* AIM OF THE TASK
Would you reproduce the data below exactly, please, leaving out its images?
[[ INFORMATION PROVIDED open ]]
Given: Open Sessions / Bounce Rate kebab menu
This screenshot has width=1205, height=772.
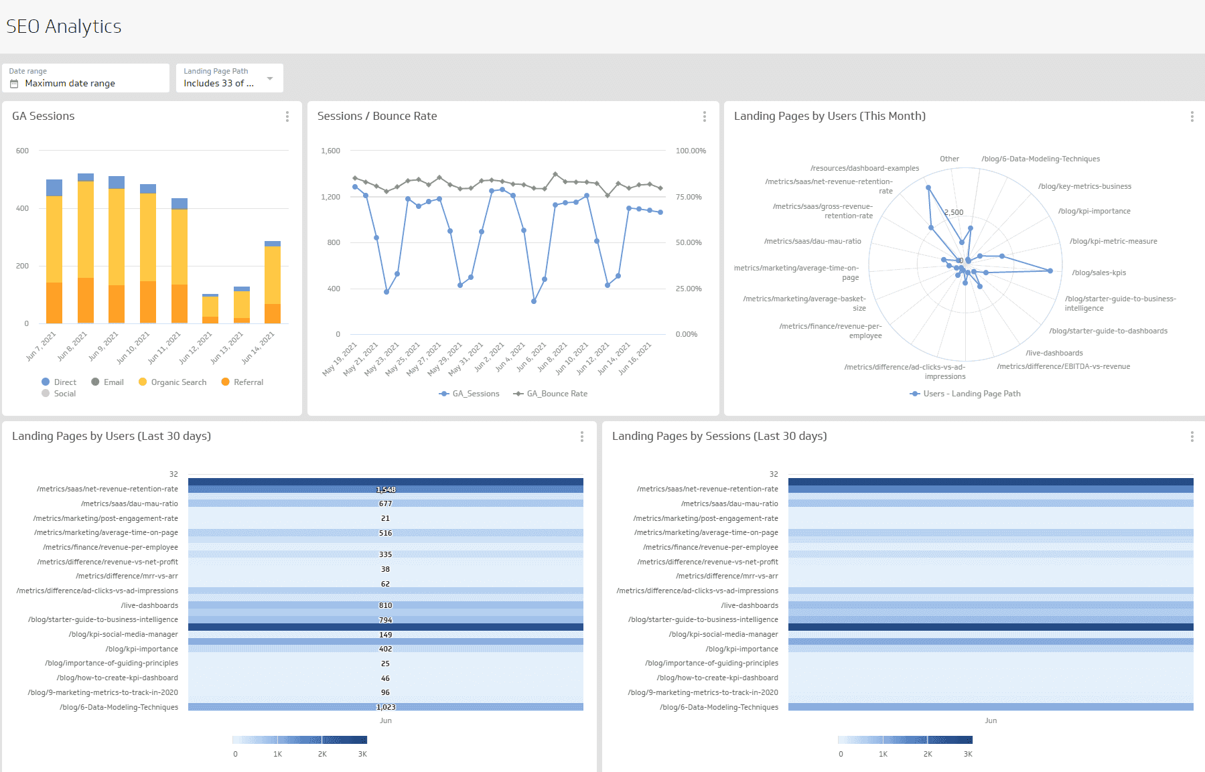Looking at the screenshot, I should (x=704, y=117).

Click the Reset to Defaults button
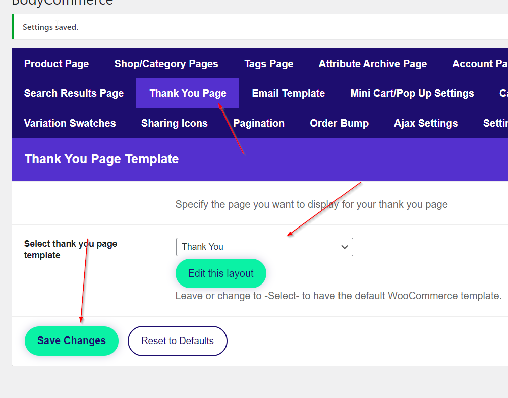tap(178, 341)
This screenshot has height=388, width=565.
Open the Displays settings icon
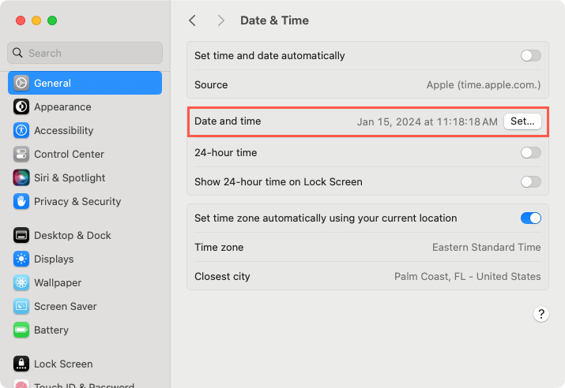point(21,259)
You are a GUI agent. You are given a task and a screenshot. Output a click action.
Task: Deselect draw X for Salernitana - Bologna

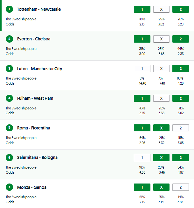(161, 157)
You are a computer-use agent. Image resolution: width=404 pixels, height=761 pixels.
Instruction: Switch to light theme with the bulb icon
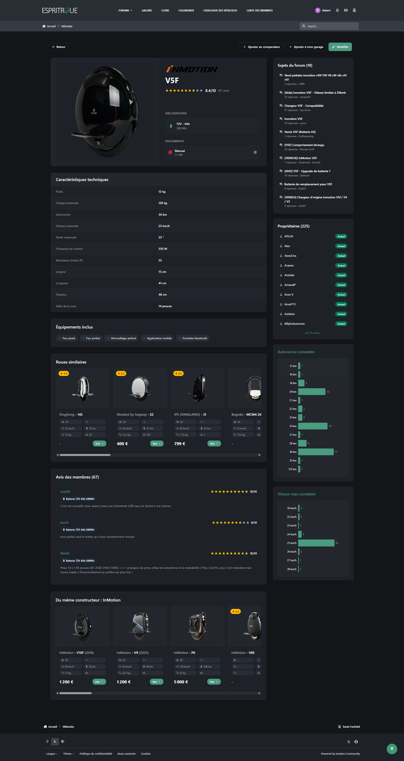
[[ INFORMATION PROVIDED closed ]]
* FINISHED EXERCISE
Given: Open Sessions / Bounce Rate kebab menu
This screenshot has width=1205, height=772.
Looking at the screenshot, I should (x=704, y=117).

Click the Reset to Defaults button
tap(178, 341)
This screenshot has height=388, width=565.
Open the Displays settings icon
point(21,259)
You are a GUI agent. You are given a task and a screenshot. Output a click action.
Task: Deselect draw X for Salernitana - Bologna

(161, 157)
You are a computer-use agent. Image resolution: width=404 pixels, height=761 pixels.
Instruction: Switch to light theme with the bulb icon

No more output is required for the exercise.